(Stored items)

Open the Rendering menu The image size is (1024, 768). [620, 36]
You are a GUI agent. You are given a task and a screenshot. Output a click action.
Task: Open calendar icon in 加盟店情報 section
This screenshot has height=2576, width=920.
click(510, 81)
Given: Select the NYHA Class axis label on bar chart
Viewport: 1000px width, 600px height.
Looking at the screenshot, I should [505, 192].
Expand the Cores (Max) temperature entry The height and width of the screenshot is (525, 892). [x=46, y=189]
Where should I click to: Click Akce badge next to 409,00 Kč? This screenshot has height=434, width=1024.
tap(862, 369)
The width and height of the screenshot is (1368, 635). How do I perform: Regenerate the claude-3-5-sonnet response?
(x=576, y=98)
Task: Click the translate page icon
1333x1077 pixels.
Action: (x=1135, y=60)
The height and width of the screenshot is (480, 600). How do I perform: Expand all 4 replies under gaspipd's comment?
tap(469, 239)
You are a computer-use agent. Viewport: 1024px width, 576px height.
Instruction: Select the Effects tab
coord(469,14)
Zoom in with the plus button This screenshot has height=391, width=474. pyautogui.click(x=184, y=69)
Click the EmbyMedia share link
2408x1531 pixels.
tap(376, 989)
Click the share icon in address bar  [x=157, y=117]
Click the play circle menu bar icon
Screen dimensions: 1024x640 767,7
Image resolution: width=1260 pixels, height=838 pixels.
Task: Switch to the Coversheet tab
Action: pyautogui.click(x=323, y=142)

What to produce: Check each line above for the string "Open" and copy those that have it.

Expected output:
Open the Rendering menu The image size is (1024, 768). [620, 36]
Task: Open calendar icon in 加盟店情報 section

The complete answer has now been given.